Ever asked yourself if Truant actually lives?
Do you remember Zampanós text "a woman who loved my ironies", being Zampanó himself a very ironic person himself? Ever wondered if Zampanó's the blind man who is free from the world and flying as high as Truant's dad? Pelafina's husband?

Remember Navidson reading The House of Leaves while being at the very center of the house itself? Wouldn't that be a way of saying "your existence is a lie?"
Remember Truant reading The House of Leaves while chatting with the band that played at the bar?
Wouldn't that be a way of saying "your existence is also a lie?"
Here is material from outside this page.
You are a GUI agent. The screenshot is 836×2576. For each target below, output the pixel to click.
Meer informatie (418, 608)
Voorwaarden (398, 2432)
I seriously hold the idea that Truant and Zampanó are references to Pelafina's deceased son and husband.
However, I also hold the idea that Truant is actually alive and setting up the book with a reality as warped as his.

>> No.4926186

>>4924702
>Guess which of the three fonts was used for the Book's title? protip: Dante, you stupid nigger.

Actually you are wrong.

http://forums.markzdanielewski.com/forum/house-of-leaves/house-of-leaves-aa/1838-pelafina-s-font/page3?amp;postcount=39

>> No.4926187

>>4926186
It didn't scroll down to the post like it should have. Anyway it's post number 39 on that page. Her font is Kennedy.